The effect of tilt angle of the PV modules on the monthly electricity generation was investigated using the validated simulation model.

Table 7. The monthly electricity generation under different tilt angles.

Month	Monthly Electricity Generation (MWh)
	0°	5°	10°	15°	23°
May 19	286.29	283.10	284.28	280.53	270.62
June 19	273.71	270.69	271.60	267.77	258.15
July 19	267.90	265.15	266.29	262.69	253.15
August 19	283.17	280.09	281.33	277.41	266.48
September 19	271.77	268.87	270.28	266.38	254.33
October 19	244.79	241.88	243.28	239.25	225.97
November 19	201.51	198.99	200.11	196.48	184.06
December 19	173.47	171.19	172.11	169.06	158.11
January 20	195.26	192.81	193.94	190.61	178.52
February 20	186.33	184.33	185.50	182.53	172.52
March 20	274.18	271.21	272.69	268.51	255.26
April 20	259.02	256.36	257.71	254.29	244.18

presents the monthly electricity generation by the PV plant for 0°, 5°, 10°, 15°, and 23° tilt angles. These tilt angles were selected to compare the flat PV installation with the different tilt angles and with the optimum tilt angle (without considering shading) for the fixed-tilt PV in this specific location. The results show that the maximum monthly electricity generation is at the 0° tilt angle. In addition, the monthly electricity generation decreases with the increase of the tilt angle. The average difference of the monthly electricity generation by increasing the tilt angle from 0° to 5°, 5° to 10°, 10° to 15°, and 15° to 23° are 2.7, 1.2, 3.6, and 11.1 MWh, respectively. The main reason for the reduction is the duo-pitch canopy effect of the car park, where the 180° azimuth part of the car park generates lower electricity than the 0° azimuth part. In addition, this part of the car park (180° azimuth) causes shading to the other part for high tilt angles. In practical applications, the 0° tilted angle arrangement is not recommended due to the accumulation of dust and water during the rain, and the small tilt angle would be preferable to allow the dust and water to fall using the gravity during the rain.

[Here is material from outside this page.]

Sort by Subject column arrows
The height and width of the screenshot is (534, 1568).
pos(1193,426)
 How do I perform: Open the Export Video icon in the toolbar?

This phenomenon was studied previously and indicates that the higher tilted angle would increase the overall system efficiency [34]. Further experiments/investigations in future studies will be required.

4. Conclusions

The rapid decrease in the cost of PV systems in the last few years has attracted many companies to invest in this area. Due to the availability of high solar irradiation in the Middle East, high electricity generation from PV is expected. However, climatic conditions, such as dust and high temperatures, have high impacts on PV performance. In this study, the effects of soiling and tilt angle on the performance of a car park photovoltaic system (2.0 MWp) were analyzed for a specific location in the north of Oman. The results show that power generation was reduced by 4.8%, 18.1%, and 38.1% due to soiling after one week, three weeks, and five weeks of operation, respectively. It was also found that a soiling percentage of 7.5% and 12.5% could reduce the monthly electricity generation from 307.2 MWh to 289.7 MWh and 274.0 MWh respectively. In addition, the duo-pitch car park canopy structure is considered more complicated, in terms of the optimum tilt angle, due to the two different inclined shed surfaces, where one part of the car park (180° azimuth) caused shading to the other part (0° azimuth) for high tilt angles. It was found that increasing the tilted angle increases the electrical generation, where dust accumulation is reduced due to both gravity and proper rain drain. Further analysis needs to be done on the short and long impacts of dust on individual modules, and the effects of various cleaning methods on the increase of generated electricity, and methods for maximization.